Thursday, February 24, 2011

The Church and Longevity--do Congregational Ministries Jump The Shark?

God's love endures. But why must the Annual Women's Ministry Pig Roast endure?

God's grace endures. But why must the 10am Thursday Bible Study endure?

God's wisdom endures. But why must the monthly trip to the soup kitchen endure?

Endurance is overrated in congregations. Maybe because belief in a God with enduring qualities creates a desire for people in a congregation believe that their ministry should endure forever.

I'm not saying that fellowship, Bible study, and serving neighbor are not important, but that endurance in congregational life is often lifted above everything else. Ministry needs to be evaluated, and people need to be given permission to let go, or at least give away leadership.

I'm a little melancholy that two of my favorite television shows are going off the air this season. I find great story telling, writing and acting on Big Love and Friday Night Lights. These shows have lasted about five seasons, and they will not jump the shark. The shows will end with me wanting more and being energized about new opportunities to learn from new stories in the future, instead of being disillusioned with what used to be and where it is now.

Do congregational ministries often jump the shark because of the attachment to endurance? Would ministry be better served putting a particular program to rest, then re-start, re-focus and re-energize working toward a shared value, such as education, fellowship, or serving the neighbor? Do some of your endurance ministries end in disillusionment because of over attachment to endurance itself? I often return to a favorite proverb: be clear about the ends, and flexible about the means. Ministries are usually formed because passionate people responded to a calling to meet a need, use their gifts, act upon values. That passion serves people, and many lives are affected in a positive way. Rather than lament that endurance failed, give thanks for the lives that were impacted.

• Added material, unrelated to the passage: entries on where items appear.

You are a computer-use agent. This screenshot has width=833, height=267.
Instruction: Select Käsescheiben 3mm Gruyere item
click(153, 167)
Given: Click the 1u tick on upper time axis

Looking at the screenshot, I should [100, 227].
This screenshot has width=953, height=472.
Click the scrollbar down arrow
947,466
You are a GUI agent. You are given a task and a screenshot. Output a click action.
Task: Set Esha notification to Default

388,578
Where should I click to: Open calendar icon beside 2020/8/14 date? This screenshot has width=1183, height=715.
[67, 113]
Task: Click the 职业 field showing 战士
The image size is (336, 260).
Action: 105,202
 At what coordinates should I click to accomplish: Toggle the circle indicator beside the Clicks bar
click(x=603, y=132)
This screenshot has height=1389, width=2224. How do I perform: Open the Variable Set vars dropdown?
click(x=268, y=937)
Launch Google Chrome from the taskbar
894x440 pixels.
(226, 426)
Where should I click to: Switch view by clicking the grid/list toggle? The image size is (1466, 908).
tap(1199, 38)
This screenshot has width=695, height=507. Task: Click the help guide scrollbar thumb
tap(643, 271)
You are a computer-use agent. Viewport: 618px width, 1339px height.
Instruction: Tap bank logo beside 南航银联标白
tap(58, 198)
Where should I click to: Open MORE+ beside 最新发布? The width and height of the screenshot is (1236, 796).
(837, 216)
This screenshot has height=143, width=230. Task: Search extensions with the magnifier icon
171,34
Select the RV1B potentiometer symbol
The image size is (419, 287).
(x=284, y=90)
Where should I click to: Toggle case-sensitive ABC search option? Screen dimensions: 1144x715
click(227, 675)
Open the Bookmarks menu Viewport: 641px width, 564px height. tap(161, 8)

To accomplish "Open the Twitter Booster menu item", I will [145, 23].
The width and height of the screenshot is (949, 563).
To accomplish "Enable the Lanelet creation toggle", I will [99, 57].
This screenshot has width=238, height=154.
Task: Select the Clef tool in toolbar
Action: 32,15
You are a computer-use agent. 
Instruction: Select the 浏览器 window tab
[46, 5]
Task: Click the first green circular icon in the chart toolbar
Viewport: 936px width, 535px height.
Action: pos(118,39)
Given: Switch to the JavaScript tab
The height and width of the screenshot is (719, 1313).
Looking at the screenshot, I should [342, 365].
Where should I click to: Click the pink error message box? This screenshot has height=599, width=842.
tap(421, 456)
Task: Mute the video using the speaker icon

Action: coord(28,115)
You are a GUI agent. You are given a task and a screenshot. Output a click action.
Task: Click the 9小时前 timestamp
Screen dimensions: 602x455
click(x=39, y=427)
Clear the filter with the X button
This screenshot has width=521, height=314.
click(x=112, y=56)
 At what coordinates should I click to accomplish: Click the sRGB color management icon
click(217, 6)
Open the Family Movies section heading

  1. Great insights! On a light note, I am saddened to hear about the cancellation of Friday Night Lights. It's one of my favorite shows and I suspected as such since I've seen the actors from that show popping up elsewhere. But as far as the church goes, I think there is a sense of failure when a ministry has to be discontinued. Maybe it no longer serves its purpose. Maybe the intended audience/focus group has changed. We have a tutoring ministry we started 3 years ago for our neighborhood kids. Many of those kids have moved out of the neighborhood and the ministry limps along with only 2 kids coming regualarly any more. I think if we discontinue, many will feel like we are not engaging our neighborhood. Great thoughts!

  2. Good piece. The Gospel is as much about endings as it is about new beginnings.

  3. Jason--

    Thanks for your comments. The disillusionment factor is tough to overcome. Congregations have are challenged by what they perceive as "failure." This is probably why my interim ministry has moved toward trying a bunch of new things as opposed to 12-18 months of mere reflecting and waiting for the next pastor to arrive.

    Forgot to mention that I think Friday Night Lights has the best opening music of any television show in my memory. Thanks for the memories, FNL.

  4. Tracy--

    I think you have a Lenten sermon there.